RECORDS SHOWN —
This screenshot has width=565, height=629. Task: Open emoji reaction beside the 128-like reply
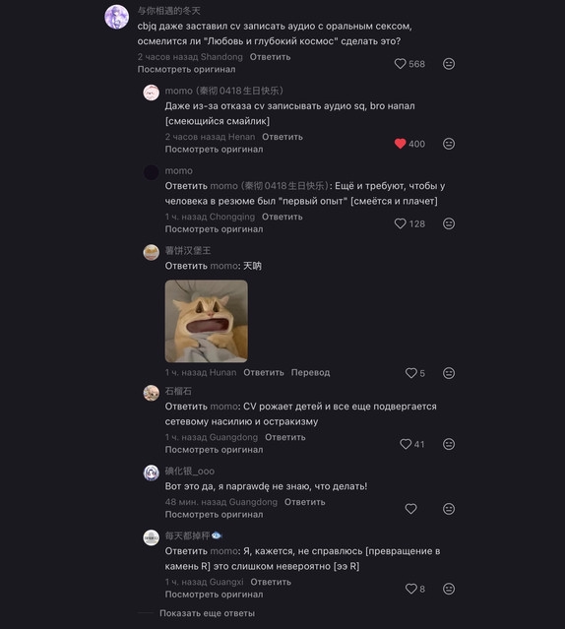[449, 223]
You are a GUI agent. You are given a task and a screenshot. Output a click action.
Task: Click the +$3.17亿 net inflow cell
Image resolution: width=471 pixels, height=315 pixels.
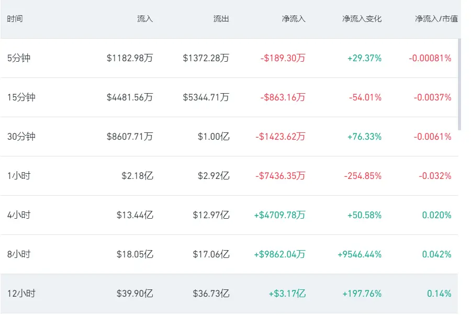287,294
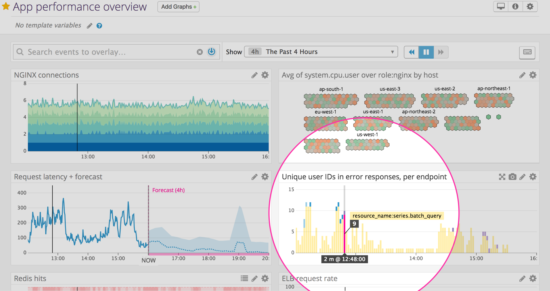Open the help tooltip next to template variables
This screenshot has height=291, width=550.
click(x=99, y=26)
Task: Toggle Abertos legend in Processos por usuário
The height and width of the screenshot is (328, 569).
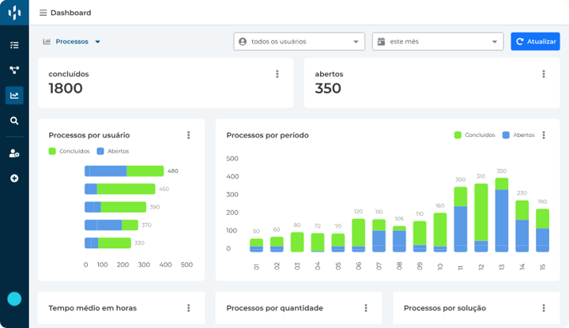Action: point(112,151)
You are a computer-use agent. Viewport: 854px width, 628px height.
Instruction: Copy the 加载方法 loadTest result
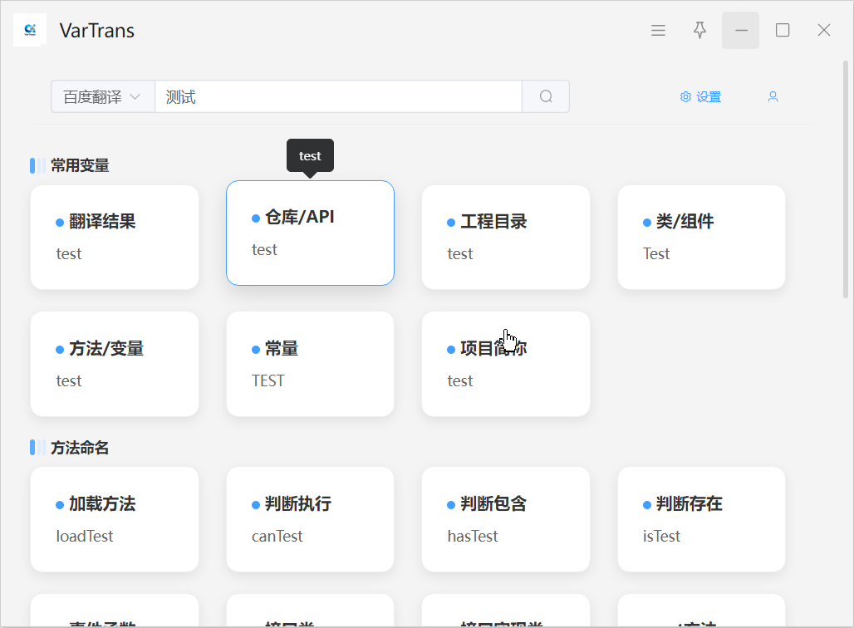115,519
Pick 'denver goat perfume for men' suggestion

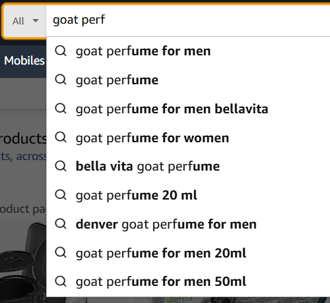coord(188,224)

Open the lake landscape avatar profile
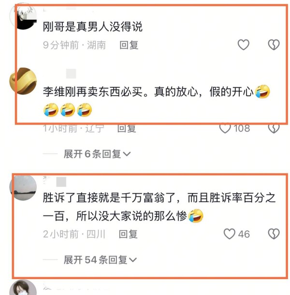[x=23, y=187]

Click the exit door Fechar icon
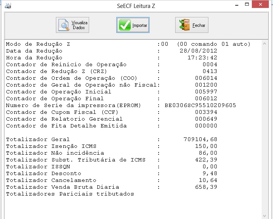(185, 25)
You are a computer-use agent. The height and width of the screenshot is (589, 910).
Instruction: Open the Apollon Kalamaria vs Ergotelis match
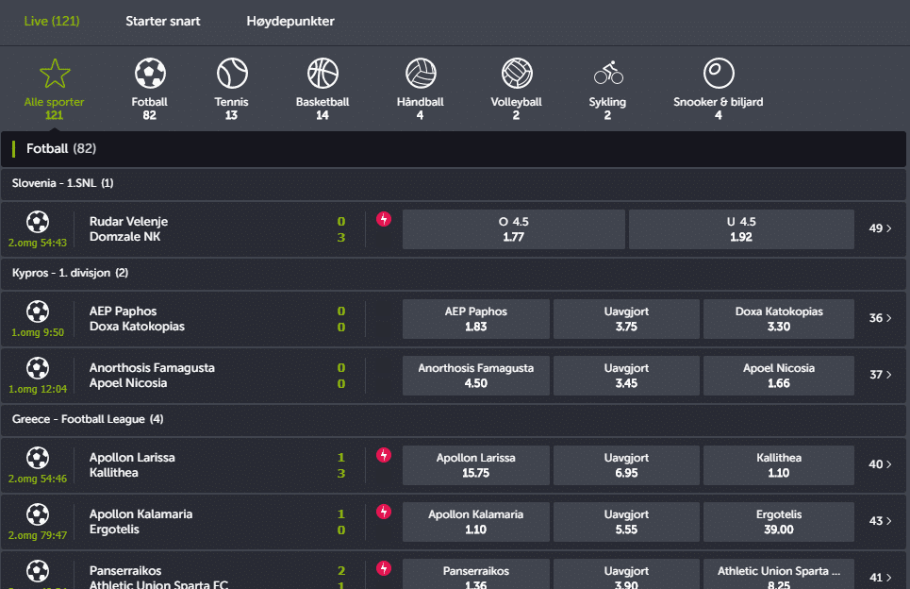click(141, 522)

WRITTEN REQUEST — Rewrite the items above, replacing "Instruction" with "Directive" wherever it occurs and leaving everything else unchanged. Omit the pictures from your answer.

CORRECT RESULT —
This screenshot has width=565, height=629. Task: Open emoji reaction beside the 128-like reply
[449, 223]
You are a GUI agent. You are given a task and a screenshot. Output a click action.
Task: Click the +$3.17亿 net inflow cell
Image resolution: width=471 pixels, height=315 pixels.
287,294
Open the help tooltip next to template variables
This screenshot has height=291, width=550.
click(x=99, y=26)
Task: Toggle Abertos legend in Processos por usuário
The height and width of the screenshot is (328, 569).
Action: point(112,151)
You are a computer-use agent. Viewport: 854px width, 628px height.
Directive: Copy the 加载方法 loadTest result
115,519
Pick 'denver goat perfume for men' suggestion

coord(188,224)

Open the lake landscape avatar profile
[x=23, y=187]

Click the exit door Fechar icon
(185, 25)
You are a computer-use agent. The height and width of the screenshot is (589, 910).
Directive: Open the Apollon Kalamaria vs Ergotelis match
click(141, 522)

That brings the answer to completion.